EXTRACTED RECORDS =
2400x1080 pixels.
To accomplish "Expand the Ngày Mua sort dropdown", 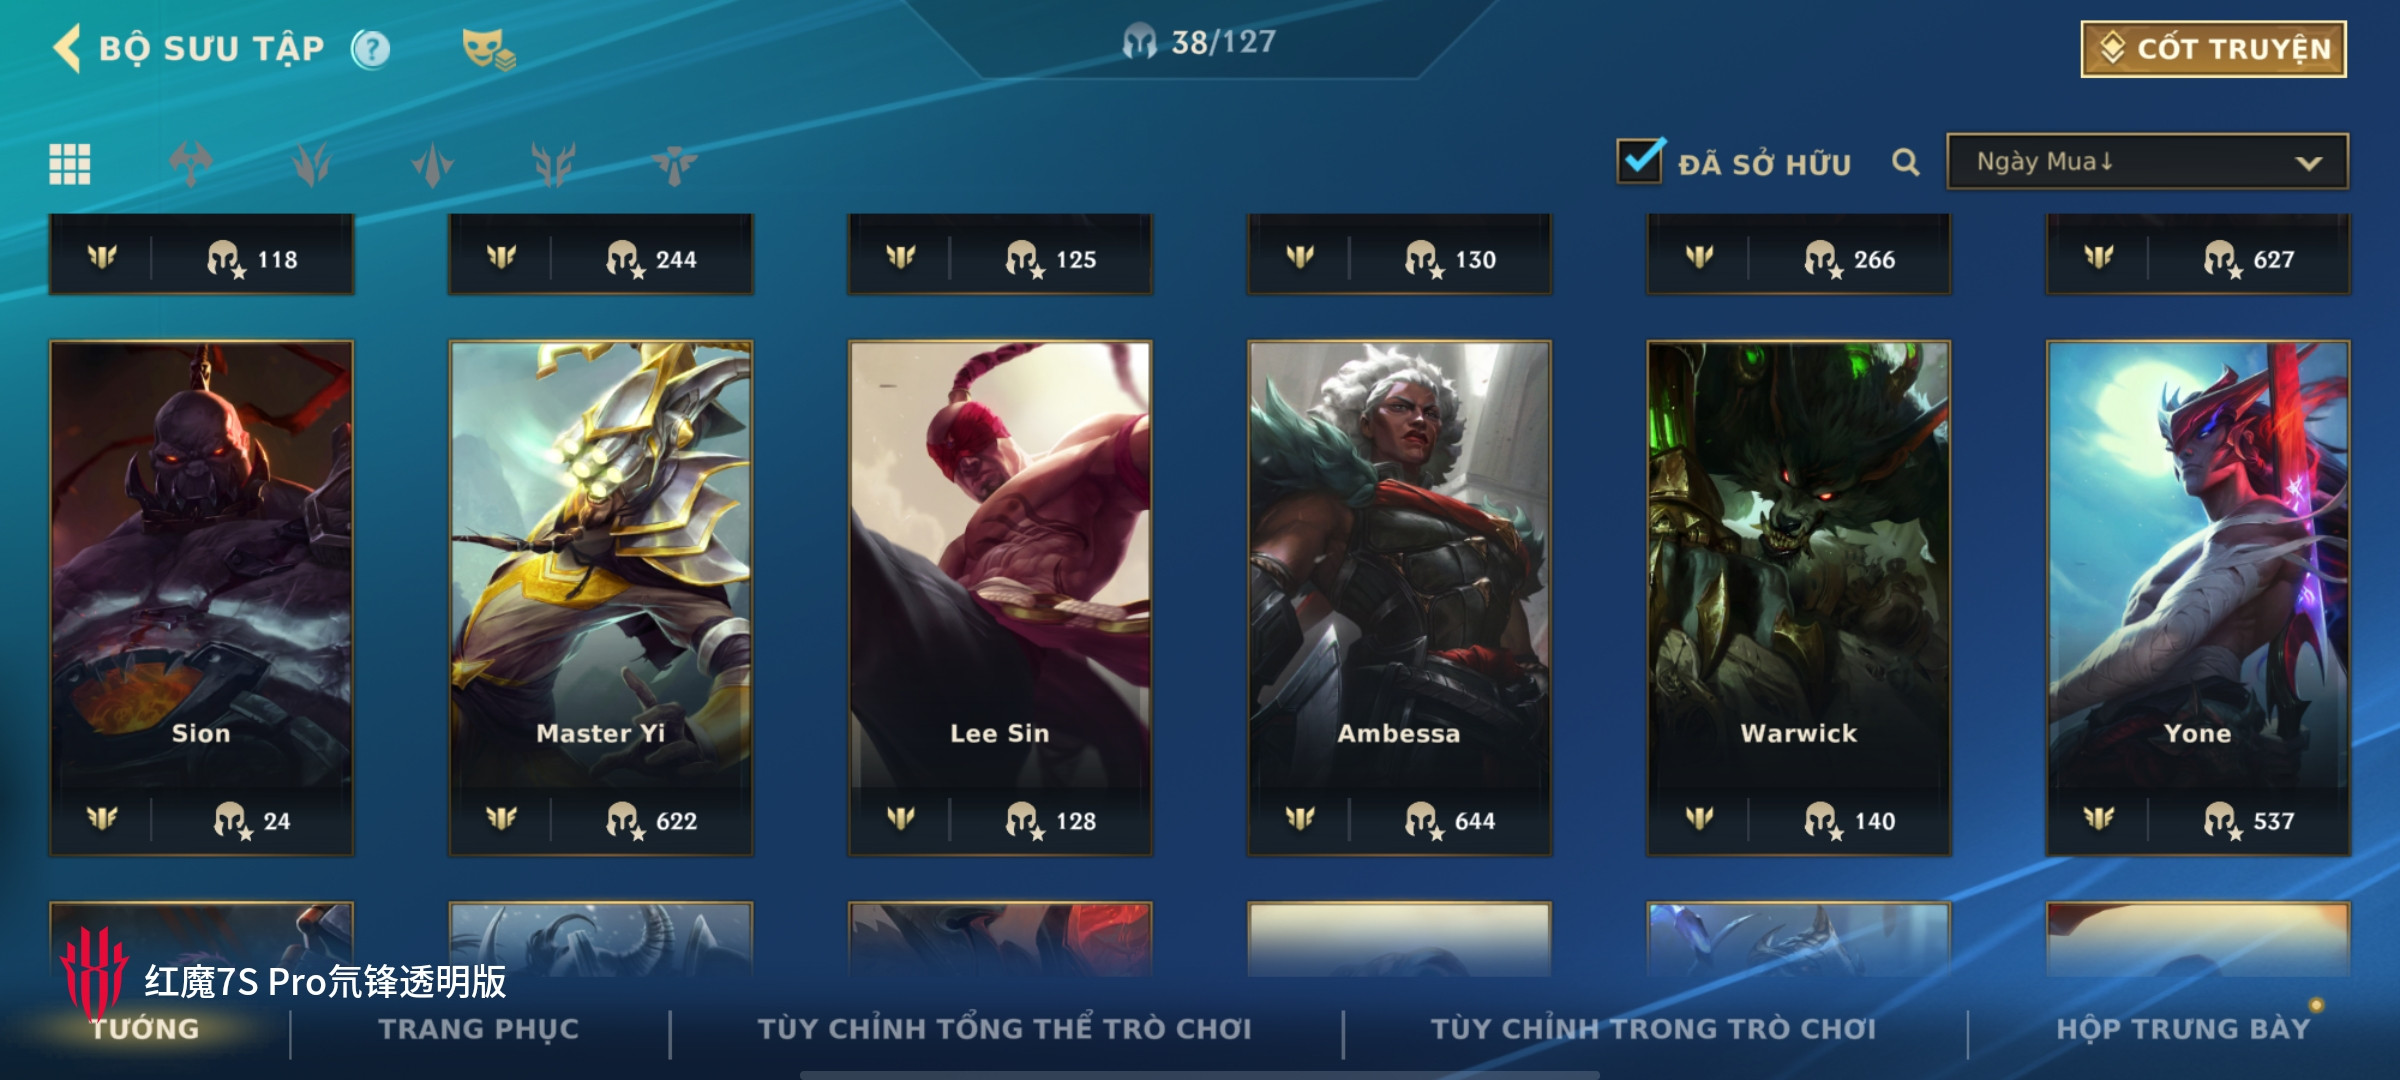I will click(2147, 161).
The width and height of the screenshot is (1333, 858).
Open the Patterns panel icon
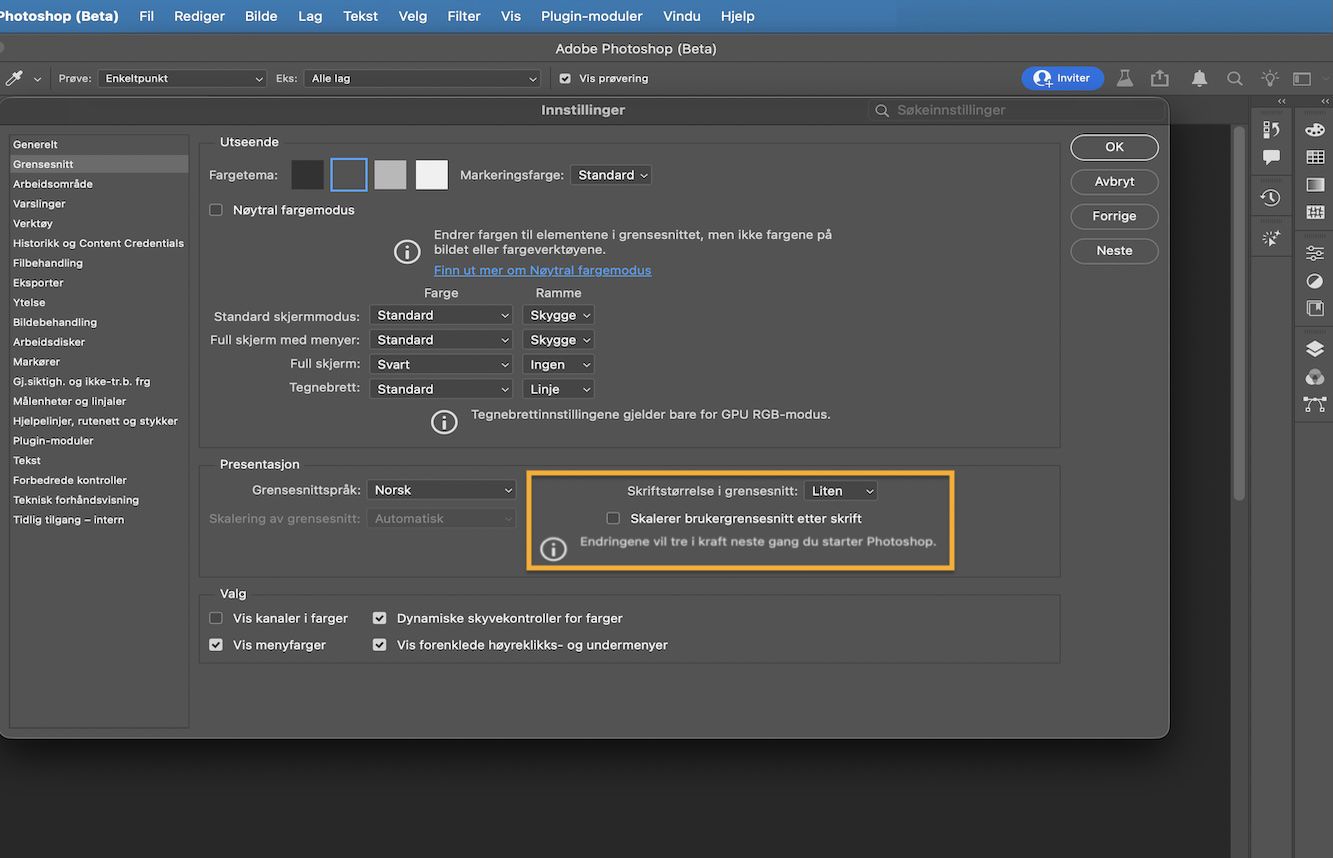click(1314, 210)
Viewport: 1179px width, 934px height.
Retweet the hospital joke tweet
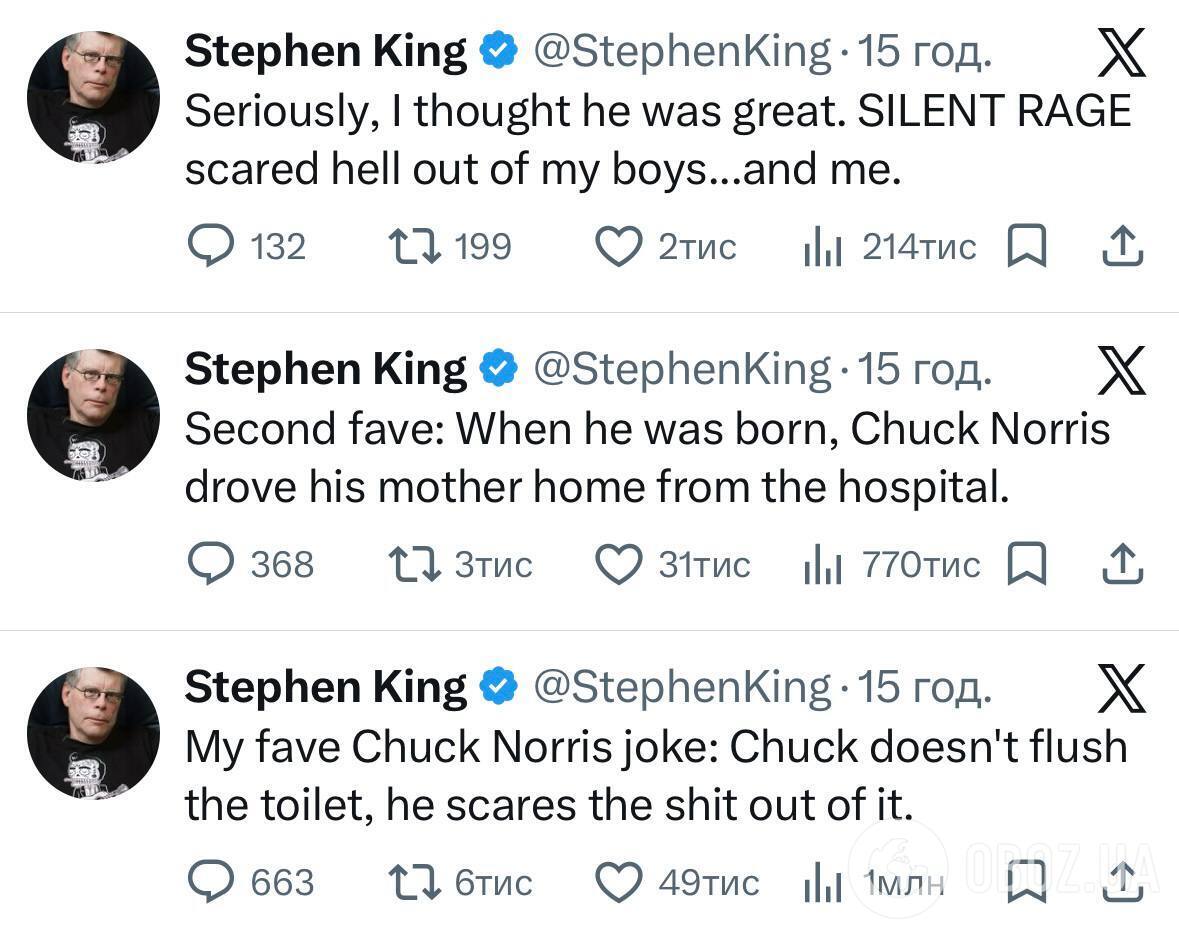pyautogui.click(x=414, y=565)
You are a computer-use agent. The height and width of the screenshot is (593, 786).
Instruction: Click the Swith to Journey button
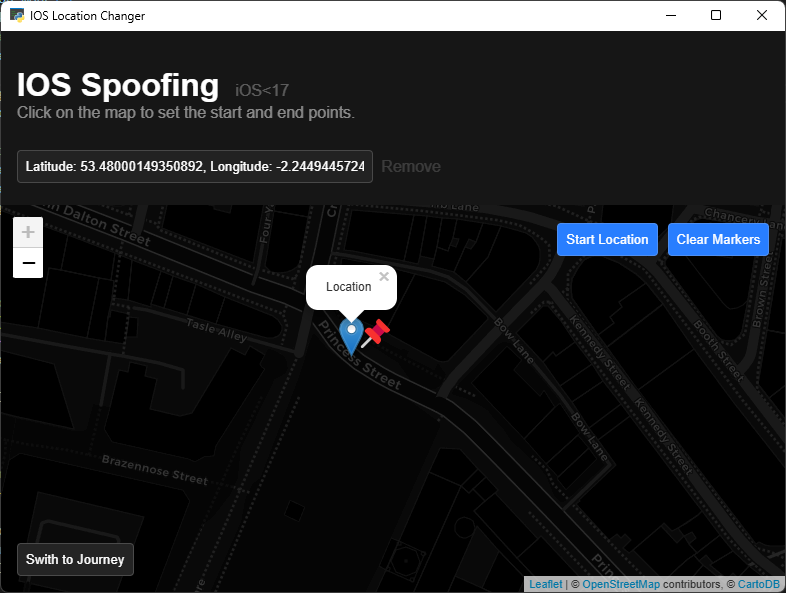point(75,559)
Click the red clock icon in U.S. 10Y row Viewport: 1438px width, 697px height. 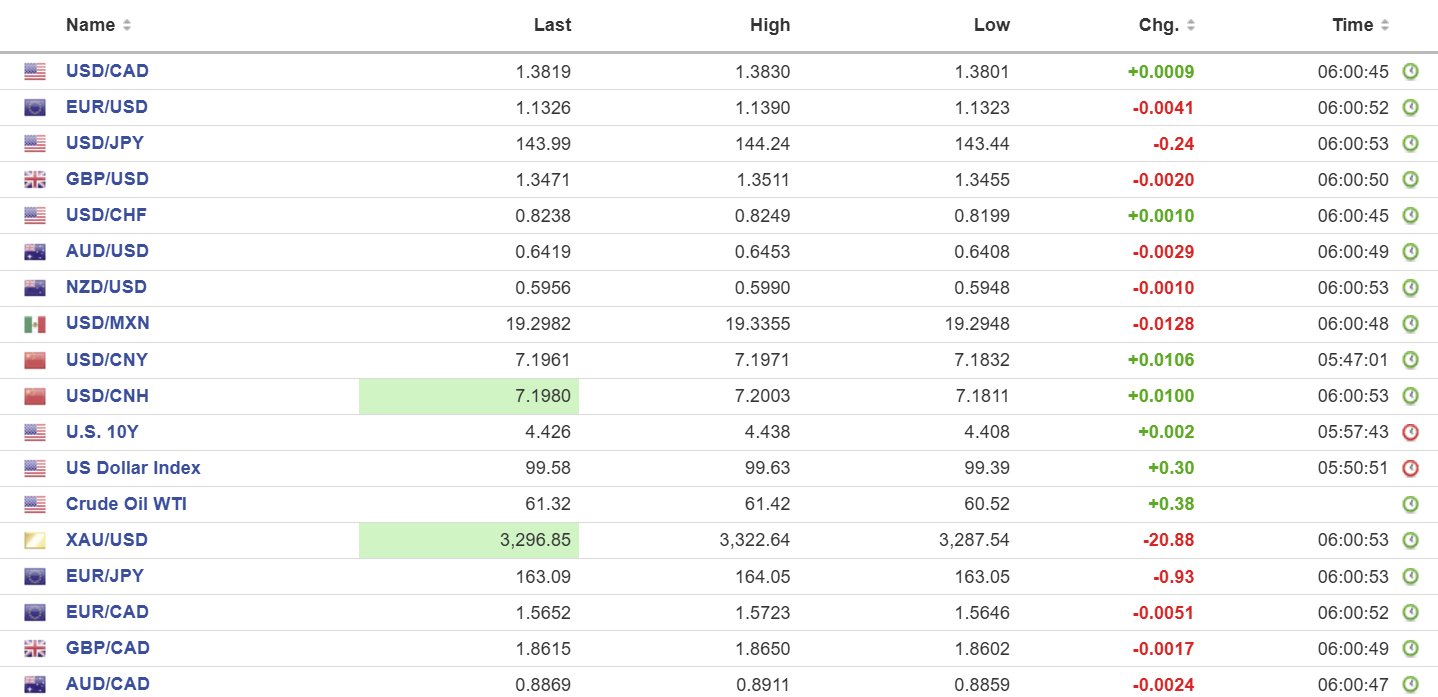click(1410, 432)
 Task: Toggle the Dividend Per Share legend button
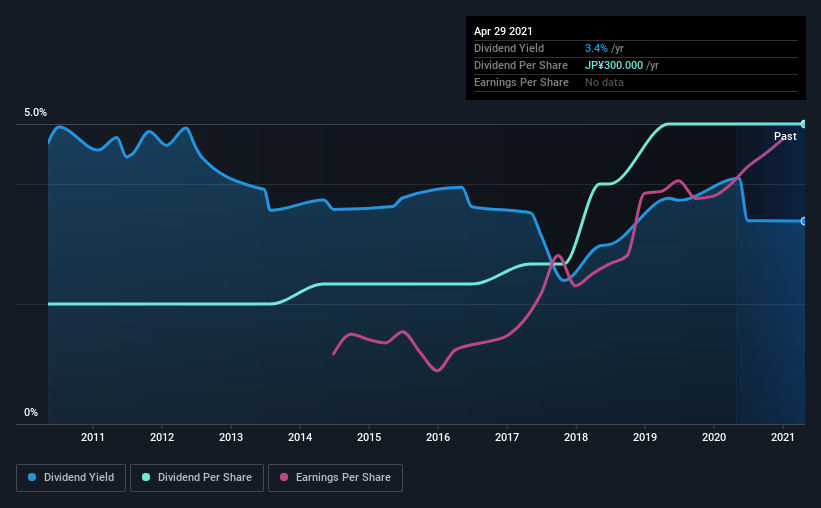pyautogui.click(x=197, y=478)
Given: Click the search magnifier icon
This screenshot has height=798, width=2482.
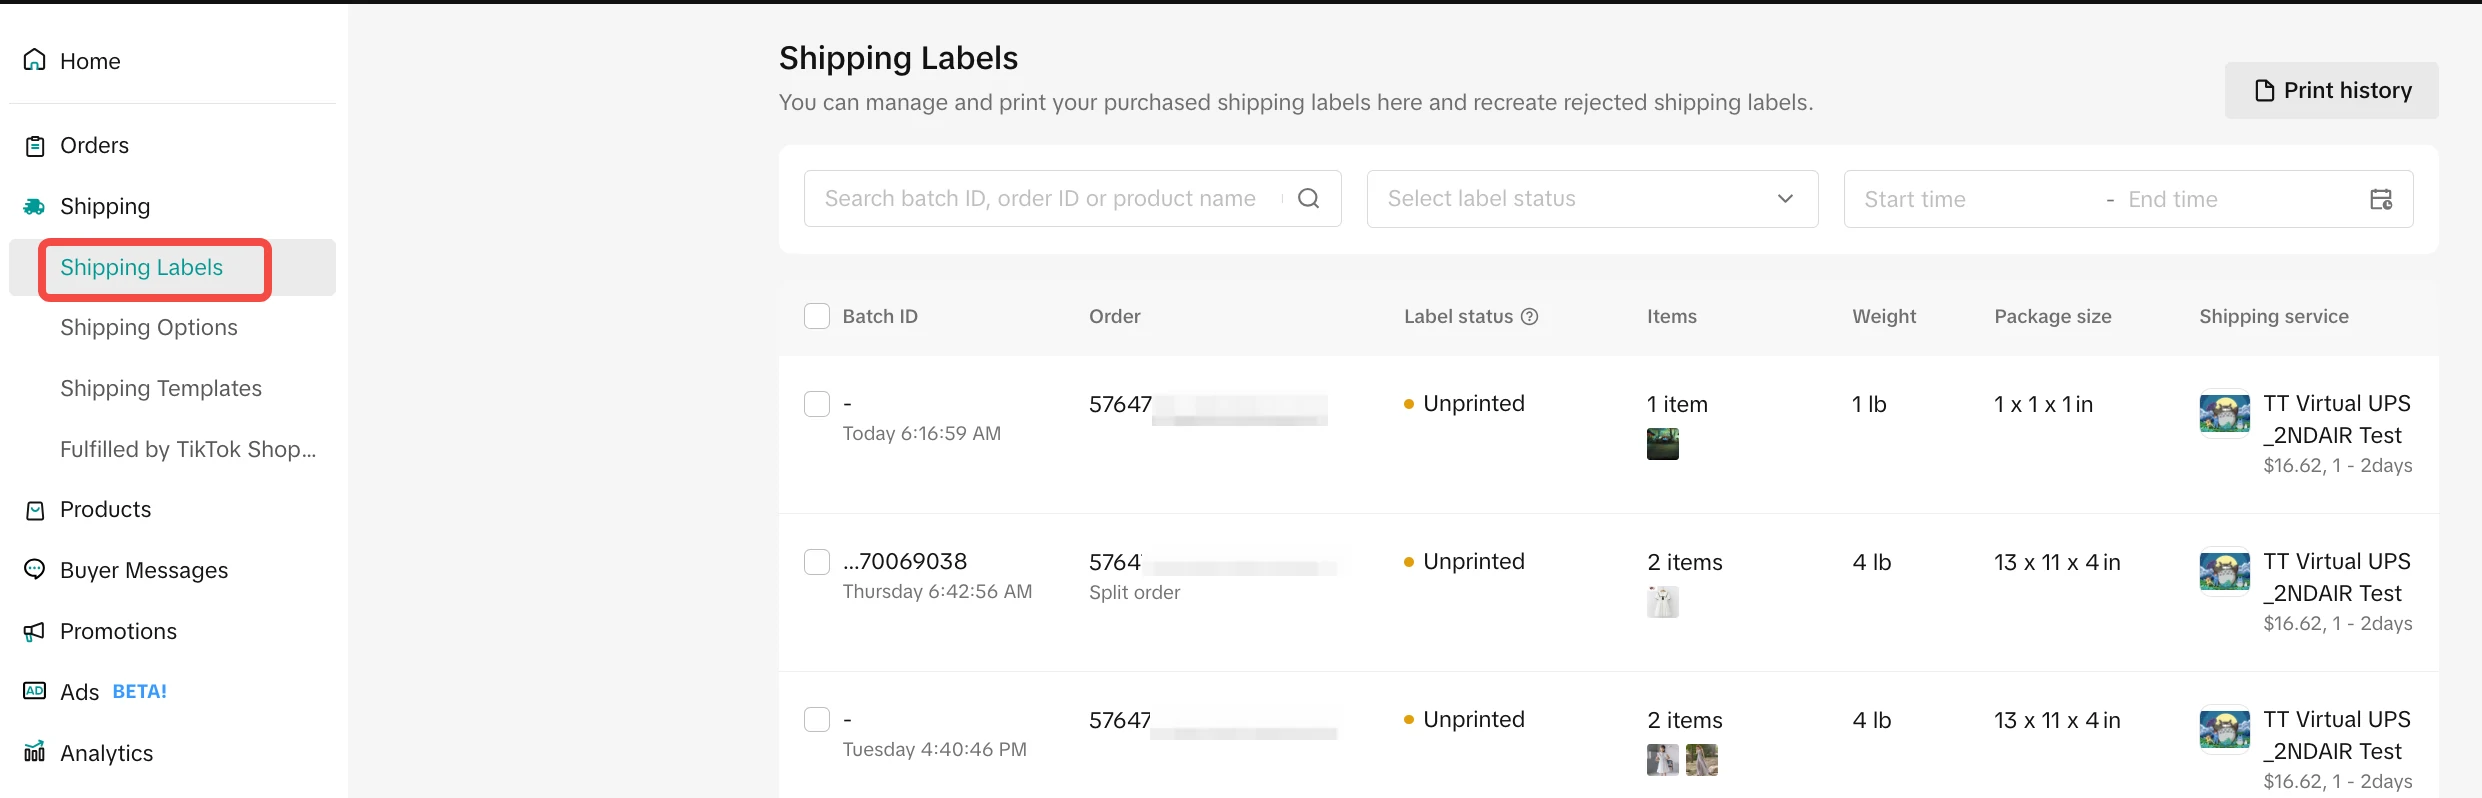Looking at the screenshot, I should coord(1308,199).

YOUR INSTRUCTIONS = Beginning with the line that contains "Given: Click the search magnifier icon" and ending with the last line of the entries above, repeat each line exactly, but not the pictures.

TASK OUTPUT =
Given: Click the search magnifier icon
This screenshot has height=798, width=2482.
Looking at the screenshot, I should coord(1308,199).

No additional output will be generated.